> _What you need to do_: Could you set down exactly the lines of the data below, starting at the one that holds "The width and height of the screenshot is (1200, 1600)." and ending at the one that holds "Task: Open the five-star", both included, and only those?

> _Data to examine_:
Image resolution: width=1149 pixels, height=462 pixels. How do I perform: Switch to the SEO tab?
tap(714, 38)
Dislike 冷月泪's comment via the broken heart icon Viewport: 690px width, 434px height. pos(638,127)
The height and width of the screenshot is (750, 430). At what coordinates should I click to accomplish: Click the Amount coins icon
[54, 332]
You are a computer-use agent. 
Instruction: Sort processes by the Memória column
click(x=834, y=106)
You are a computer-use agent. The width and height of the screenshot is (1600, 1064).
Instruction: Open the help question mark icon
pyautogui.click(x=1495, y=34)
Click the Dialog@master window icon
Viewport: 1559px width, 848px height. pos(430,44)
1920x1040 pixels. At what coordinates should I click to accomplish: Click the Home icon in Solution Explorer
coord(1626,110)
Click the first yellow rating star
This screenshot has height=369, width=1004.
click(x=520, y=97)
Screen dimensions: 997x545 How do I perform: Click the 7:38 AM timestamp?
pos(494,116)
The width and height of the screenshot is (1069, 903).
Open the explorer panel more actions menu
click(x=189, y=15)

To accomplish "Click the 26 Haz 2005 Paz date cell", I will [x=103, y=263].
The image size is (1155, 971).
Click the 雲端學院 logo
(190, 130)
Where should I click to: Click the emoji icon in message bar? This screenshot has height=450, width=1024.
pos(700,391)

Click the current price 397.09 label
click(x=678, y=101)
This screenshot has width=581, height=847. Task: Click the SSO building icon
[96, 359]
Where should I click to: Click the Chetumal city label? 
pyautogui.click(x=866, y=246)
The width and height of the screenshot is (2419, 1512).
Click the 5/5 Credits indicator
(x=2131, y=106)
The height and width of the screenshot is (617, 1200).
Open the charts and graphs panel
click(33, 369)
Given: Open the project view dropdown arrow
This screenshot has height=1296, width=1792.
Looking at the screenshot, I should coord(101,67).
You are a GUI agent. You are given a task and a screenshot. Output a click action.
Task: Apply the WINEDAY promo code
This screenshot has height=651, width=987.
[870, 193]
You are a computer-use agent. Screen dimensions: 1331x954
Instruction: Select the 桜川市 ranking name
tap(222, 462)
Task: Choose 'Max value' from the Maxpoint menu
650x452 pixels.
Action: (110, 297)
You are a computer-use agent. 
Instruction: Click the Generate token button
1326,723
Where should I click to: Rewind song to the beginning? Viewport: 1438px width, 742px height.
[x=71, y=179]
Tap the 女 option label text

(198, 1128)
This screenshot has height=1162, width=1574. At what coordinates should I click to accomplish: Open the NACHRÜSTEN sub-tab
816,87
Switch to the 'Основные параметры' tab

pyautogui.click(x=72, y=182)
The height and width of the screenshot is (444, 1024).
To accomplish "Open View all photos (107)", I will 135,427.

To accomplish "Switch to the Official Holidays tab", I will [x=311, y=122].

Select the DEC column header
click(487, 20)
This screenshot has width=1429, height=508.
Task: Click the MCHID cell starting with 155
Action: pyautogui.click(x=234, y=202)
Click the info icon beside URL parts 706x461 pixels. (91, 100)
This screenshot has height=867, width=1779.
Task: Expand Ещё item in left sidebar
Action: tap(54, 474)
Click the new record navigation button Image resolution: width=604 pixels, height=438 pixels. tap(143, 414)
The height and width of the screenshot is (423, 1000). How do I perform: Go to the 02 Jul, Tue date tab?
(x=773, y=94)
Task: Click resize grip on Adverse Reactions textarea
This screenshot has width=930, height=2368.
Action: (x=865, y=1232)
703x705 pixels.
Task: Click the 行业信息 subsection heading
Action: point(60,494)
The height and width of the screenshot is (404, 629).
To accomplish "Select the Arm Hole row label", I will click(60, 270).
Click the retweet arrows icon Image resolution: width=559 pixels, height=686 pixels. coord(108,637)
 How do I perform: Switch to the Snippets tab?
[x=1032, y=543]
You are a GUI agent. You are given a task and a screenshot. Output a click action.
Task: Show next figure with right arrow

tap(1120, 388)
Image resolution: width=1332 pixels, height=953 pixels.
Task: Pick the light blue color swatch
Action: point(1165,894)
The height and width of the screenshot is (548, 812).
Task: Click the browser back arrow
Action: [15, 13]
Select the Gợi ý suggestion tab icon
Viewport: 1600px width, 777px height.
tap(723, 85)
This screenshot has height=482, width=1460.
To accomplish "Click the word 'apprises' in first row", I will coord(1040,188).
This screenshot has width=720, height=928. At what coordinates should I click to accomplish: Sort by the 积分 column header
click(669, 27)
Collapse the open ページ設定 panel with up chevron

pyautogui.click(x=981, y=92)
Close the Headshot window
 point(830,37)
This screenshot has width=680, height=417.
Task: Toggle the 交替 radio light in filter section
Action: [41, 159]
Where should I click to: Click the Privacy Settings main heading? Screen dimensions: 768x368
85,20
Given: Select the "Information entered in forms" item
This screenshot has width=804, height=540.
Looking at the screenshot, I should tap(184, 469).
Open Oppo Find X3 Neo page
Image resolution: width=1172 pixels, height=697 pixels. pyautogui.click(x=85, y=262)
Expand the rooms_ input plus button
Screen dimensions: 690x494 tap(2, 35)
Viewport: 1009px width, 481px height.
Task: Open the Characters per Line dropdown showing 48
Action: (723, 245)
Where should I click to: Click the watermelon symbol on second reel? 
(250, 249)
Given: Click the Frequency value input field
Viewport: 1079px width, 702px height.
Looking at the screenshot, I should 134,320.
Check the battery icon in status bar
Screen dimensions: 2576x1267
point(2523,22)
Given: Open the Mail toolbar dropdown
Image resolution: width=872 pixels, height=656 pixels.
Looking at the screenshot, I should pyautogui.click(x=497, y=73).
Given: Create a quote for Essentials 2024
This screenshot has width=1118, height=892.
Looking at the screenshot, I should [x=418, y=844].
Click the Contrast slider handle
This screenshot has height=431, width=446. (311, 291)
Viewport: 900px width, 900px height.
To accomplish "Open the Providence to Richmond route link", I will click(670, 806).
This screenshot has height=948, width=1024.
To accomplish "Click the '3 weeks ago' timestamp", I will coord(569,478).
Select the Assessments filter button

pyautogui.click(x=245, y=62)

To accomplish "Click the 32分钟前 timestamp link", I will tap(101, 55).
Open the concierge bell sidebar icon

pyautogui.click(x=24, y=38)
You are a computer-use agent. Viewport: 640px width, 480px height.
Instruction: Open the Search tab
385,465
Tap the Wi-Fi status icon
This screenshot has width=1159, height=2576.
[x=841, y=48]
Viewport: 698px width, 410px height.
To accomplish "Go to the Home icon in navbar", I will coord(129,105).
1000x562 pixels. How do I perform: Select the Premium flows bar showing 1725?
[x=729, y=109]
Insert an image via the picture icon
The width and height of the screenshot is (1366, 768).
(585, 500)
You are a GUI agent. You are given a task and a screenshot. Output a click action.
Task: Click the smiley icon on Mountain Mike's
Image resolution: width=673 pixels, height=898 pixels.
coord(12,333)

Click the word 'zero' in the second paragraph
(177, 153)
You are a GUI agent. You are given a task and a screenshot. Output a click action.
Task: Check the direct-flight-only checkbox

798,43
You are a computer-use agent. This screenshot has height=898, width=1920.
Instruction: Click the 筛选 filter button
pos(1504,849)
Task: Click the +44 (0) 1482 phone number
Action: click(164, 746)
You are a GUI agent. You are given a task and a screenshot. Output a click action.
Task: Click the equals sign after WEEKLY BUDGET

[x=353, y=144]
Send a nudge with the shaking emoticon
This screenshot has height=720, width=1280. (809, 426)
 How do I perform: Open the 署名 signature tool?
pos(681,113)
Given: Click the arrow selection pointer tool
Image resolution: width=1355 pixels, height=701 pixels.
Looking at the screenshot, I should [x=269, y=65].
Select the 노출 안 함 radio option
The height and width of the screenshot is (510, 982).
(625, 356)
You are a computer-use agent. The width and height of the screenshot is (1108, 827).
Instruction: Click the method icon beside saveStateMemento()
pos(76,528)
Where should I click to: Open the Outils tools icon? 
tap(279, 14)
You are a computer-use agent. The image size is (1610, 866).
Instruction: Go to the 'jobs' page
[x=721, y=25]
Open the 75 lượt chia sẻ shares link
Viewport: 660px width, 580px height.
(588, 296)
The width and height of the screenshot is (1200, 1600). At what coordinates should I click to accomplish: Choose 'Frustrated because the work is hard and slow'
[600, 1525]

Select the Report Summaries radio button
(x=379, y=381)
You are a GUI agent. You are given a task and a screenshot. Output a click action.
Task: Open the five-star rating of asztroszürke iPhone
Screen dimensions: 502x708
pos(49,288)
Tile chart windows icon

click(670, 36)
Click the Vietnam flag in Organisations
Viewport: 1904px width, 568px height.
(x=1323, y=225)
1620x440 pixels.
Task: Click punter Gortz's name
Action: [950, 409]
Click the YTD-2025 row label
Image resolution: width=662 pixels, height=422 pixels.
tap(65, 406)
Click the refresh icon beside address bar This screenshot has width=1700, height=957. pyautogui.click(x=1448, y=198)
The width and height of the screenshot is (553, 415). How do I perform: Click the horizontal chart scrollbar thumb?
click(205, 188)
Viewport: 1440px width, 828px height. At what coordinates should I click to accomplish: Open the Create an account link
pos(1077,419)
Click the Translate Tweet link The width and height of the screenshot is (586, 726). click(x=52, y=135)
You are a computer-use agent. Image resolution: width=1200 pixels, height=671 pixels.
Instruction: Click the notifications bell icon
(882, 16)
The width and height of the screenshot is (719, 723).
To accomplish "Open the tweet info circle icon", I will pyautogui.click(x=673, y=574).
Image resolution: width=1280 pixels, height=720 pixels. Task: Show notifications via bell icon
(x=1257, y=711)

> _Task solution_:
The width and height of the screenshot is (1200, 1600). At what coordinates should I click to accomplish: Choose 'Frustrated because the work is hard and slow'
[600, 1525]

Select the Report Summaries radio button
(x=379, y=381)
You are a GUI agent. You are given a task and a screenshot. Output a click action.
Task: Open the five-star rating of asztroszürke iPhone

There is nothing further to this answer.